Problem to work on ▸ Reproduce the full dissertation record below, word for word.

━━━ Document text ━━━

Theses and Dissertations

Issuing Body

Mississippi State University


Mercer, Andrew

Committee Member

Dyer, Jamie

Committee Member

Brown, Michael

Committee Member

Zhang, Song

Date of Degree


Document Type

Dissertation - Open Access


Earth and Atmospheric Sciences

Degree Name

Doctor of Philosophy


College of Arts and Sciences


Department of Geosciences


The use of numerical weather prediction (NWP) has brought significant improvements to severe weather outbreak forecasting; however, determination of the primary mode of severe weather (in particular tornadic and nontornadic outbreaks) continues to be a challenge. Uncertainty in model runs contributes to forecasting difficulty; therefore it is beneficial to a forecaster to understand the sources and magnitude of uncertainty in a severe weather forecast. This research examines the impact of data assimilation, microphysics parameterizations, and planetary boundary layer (PBL) physics parameterizations on severe weather forecast accuracy and model variability, both at a mesoscale and synoptic-scale level. NWP model simulations of twenty United States tornadic and twenty nontornadic outbreaks are generated. In the first research phase, each case is modeled with three different modes of data assimilation and a control. In the second phase, each event is modeled with 15 combinations of physics parameterizations: five microphysics and three PBL, all of which were designed to perform well in convective weather situations. A learning machine technique known as a support vector machine (SVM) is used to predict outbreak mode for each run for both the data assimilated model simulations and the different parameterization simulations. Parameters determined to be significant for outbreak discrimination are extracted from the model simulations and input to the SVM, which issues a diagnosis of outbreak type (tornadic or nontornadic) for each model run. In the third phase, standard synoptic parameters are extracted from the model simulations and a k-means cluster analysis is performed on tornadic and nontornadic outbreak data sets to generate synoptically distinct clusters representing atmospheric conditions found in each type of outbreak. Variations among the synoptic features in each cluster are examined across the varied physics parameterization and data assimilation runs. Phase I found that conventional and HIRS-4 radiance assimilation performs best of all examined assimilation variations by lowering false alarm ratios relative to other runs. Phase II found that the selection of PBL physics produces greater spread in the SVM classification ability. Phase III found that data assimilation generates greater model changes in the strength of synoptic-scale features than either microphysics or PBL physics parameterization.

━━━ Stored data ━━━

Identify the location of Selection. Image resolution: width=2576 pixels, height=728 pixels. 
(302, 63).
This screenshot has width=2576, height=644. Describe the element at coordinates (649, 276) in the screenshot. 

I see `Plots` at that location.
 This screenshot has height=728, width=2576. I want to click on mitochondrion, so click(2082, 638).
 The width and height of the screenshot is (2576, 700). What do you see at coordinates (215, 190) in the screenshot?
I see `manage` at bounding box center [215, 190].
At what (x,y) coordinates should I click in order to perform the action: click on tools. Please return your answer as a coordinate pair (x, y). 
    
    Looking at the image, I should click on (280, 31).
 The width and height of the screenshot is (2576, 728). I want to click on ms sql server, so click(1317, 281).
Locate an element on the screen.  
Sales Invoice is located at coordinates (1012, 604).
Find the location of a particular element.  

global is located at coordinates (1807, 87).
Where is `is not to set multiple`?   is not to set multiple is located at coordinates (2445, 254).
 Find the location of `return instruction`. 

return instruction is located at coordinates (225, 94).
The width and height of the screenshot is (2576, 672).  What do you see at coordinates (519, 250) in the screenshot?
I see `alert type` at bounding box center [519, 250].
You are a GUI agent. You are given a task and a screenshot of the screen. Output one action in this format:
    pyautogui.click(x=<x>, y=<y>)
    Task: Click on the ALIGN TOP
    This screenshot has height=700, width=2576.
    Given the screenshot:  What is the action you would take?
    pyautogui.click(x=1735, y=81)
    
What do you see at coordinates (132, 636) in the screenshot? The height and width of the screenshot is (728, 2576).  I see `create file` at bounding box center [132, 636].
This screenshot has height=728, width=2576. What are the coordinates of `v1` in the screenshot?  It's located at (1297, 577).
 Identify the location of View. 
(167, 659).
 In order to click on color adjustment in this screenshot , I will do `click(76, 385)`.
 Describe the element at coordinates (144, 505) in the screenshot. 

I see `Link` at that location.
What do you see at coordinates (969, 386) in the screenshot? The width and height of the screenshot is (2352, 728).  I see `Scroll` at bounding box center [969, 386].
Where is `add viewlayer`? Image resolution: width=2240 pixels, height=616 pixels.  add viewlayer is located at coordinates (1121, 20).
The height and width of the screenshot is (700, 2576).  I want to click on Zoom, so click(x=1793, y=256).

━━━

Finished exercise ▸
Theses and Dissertations

Issuing Body

Mississippi State University


Mercer, Andrew

Committee Member

Dyer, Jamie

Committee Member

Brown, Michael

Committee Member

Zhang, Song

Date of Degree


Document Type

Dissertation - Open Access


Earth and Atmospheric Sciences

Degree Name

Doctor of Philosophy


College of Arts and Sciences


Department of Geosciences


The use of numerical weather prediction (NWP) has brought significant improvements to severe weather outbreak forecasting; however, determination of the primary mode of severe weather (in particular tornadic and nontornadic outbreaks) continues to be a challenge. Uncertainty in model runs contributes to forecasting difficulty; therefore it is beneficial to a forecaster to understand the sources and magnitude of uncertainty in a severe weather forecast. This research examines the impact of data assimilation, microphysics parameterizations, and planetary boundary layer (PBL) physics parameterizations on severe weather forecast accuracy and model variability, both at a mesoscale and synoptic-scale level. NWP model simulations of twenty United States tornadic and twenty nontornadic outbreaks are generated. In the first research phase, each case is modeled with three different modes of data assimilation and a control. In the second phase, each event is modeled with 15 combinations of physics parameterizations: five microphysics and three PBL, all of which were designed to perform well in convective weather situations. A learning machine technique known as a support vector machine (SVM) is used to predict outbreak mode for each run for both the data assimilated model simulations and the different parameterization simulations. Parameters determined to be significant for outbreak discrimination are extracted from the model simulations and input to the SVM, which issues a diagnosis of outbreak type (tornadic or nontornadic) for each model run. In the third phase, standard synoptic parameters are extracted from the model simulations and a k-means cluster analysis is performed on tornadic and nontornadic outbreak data sets to generate synoptically distinct clusters representing atmospheric conditions found in each type of outbreak. Variations among the synoptic features in each cluster are examined across the varied physics parameterization and data assimilation runs. Phase I found that conventional and HIRS-4 radiance assimilation performs best of all examined assimilation variations by lowering false alarm ratios relative to other runs. Phase II found that the selection of PBL physics produces greater spread in the SVM classification ability. Phase III found that data assimilation generates greater model changes in the strength of synoptic-scale features than either microphysics or PBL physics parameterization.